* _Matériel de la tâche_:
= = = = =

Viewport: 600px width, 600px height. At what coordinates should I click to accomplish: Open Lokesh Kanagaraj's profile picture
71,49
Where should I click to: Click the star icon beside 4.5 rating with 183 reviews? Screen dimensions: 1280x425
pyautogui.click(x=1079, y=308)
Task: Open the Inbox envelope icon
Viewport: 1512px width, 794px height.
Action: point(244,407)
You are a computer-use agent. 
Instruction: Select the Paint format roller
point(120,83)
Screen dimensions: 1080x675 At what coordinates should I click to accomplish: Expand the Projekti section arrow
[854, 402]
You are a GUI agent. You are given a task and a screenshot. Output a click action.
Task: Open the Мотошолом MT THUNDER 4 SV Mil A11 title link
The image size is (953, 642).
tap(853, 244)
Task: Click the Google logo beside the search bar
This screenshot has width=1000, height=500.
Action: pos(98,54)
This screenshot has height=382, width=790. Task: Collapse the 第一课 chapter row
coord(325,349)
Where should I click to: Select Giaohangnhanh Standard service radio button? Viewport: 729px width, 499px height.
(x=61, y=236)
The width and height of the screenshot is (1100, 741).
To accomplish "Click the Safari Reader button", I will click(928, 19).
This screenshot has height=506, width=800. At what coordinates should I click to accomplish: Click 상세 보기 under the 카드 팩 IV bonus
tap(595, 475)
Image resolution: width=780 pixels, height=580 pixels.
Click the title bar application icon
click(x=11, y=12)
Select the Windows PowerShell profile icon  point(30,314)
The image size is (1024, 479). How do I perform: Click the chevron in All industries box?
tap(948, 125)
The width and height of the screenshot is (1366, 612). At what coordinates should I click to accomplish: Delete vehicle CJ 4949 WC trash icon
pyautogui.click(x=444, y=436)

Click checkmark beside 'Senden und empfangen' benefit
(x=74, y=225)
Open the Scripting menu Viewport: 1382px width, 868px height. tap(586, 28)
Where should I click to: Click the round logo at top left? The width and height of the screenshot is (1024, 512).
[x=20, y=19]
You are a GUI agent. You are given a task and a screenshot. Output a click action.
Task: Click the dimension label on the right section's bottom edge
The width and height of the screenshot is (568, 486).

= = = = =

* _Consigne donnée_:
Présentez l'intégralité du matériel ci-dessus sous forme de liste JSON de chaînes, à raison d'une chaîne par ligne et en omettant les lignes vides.

* _Réponse complète_:
[
  "Viewport: 600px width, 600px height. At what coordinates should I click to accomplish: Open Lokesh Kanagaraj's profile picture",
  "71,49",
  "Where should I click to: Click the star icon beside 4.5 rating with 183 reviews? Screen dimensions: 1280x425",
  "pyautogui.click(x=1079, y=308)",
  "Task: Open the Inbox envelope icon",
  "Viewport: 1512px width, 794px height.",
  "Action: point(244,407)",
  "You are a computer-use agent. ",
  "Instruction: Select the Paint format roller",
  "point(120,83)",
  "Screen dimensions: 1080x675 At what coordinates should I click to accomplish: Expand the Projekti section arrow",
  "[854, 402]",
  "You are a GUI agent. You are given a task and a screenshot. Output a click action.",
  "Task: Open the Мотошолом MT THUNDER 4 SV Mil A11 title link",
  "The image size is (953, 642).",
  "tap(853, 244)",
  "Task: Click the Google logo beside the search bar",
  "This screenshot has width=1000, height=500.",
  "Action: pos(98,54)",
  "This screenshot has height=382, width=790. Task: Collapse the 第一课 chapter row",
  "coord(325,349)",
  "Where should I click to: Select Giaohangnhanh Standard service radio button? Viewport: 729px width, 499px height.",
  "(x=61, y=236)",
  "The width and height of the screenshot is (1100, 741).",
  "To accomplish \"Click the Safari Reader button\", I will click(928, 19).",
  "This screenshot has height=506, width=800. At what coordinates should I click to accomplish: Click 상세 보기 under the 카드 팩 IV bonus",
  "tap(595, 475)",
  "Image resolution: width=780 pixels, height=580 pixels.",
  "Click the title bar application icon",
  "click(x=11, y=12)",
  "Select the Windows PowerShell profile icon  point(30,314)",
  "The image size is (1024, 479). How do I perform: Click the chevron in All industries box?",
  "tap(948, 125)",
  "The width and height of the screenshot is (1366, 612). At what coordinates should I click to accomplish: Delete vehicle CJ 4949 WC trash icon",
  "pyautogui.click(x=444, y=436)",
  "Click checkmark beside 'Senden und empfangen' benefit",
  "(x=74, y=225)",
  "Open the Scripting menu Viewport: 1382px width, 868px height. tap(586, 28)",
  "Where should I click to: Click the round logo at top left? The width and height of the screenshot is (1024, 512).",
  "[x=20, y=19]",
  "You are a GUI agent. You are given a task and a screenshot. Output a click action.",
  "Task: Click the dimension label on the right section's bottom edge",
  "The width and height of the screenshot is (568, 486)."
]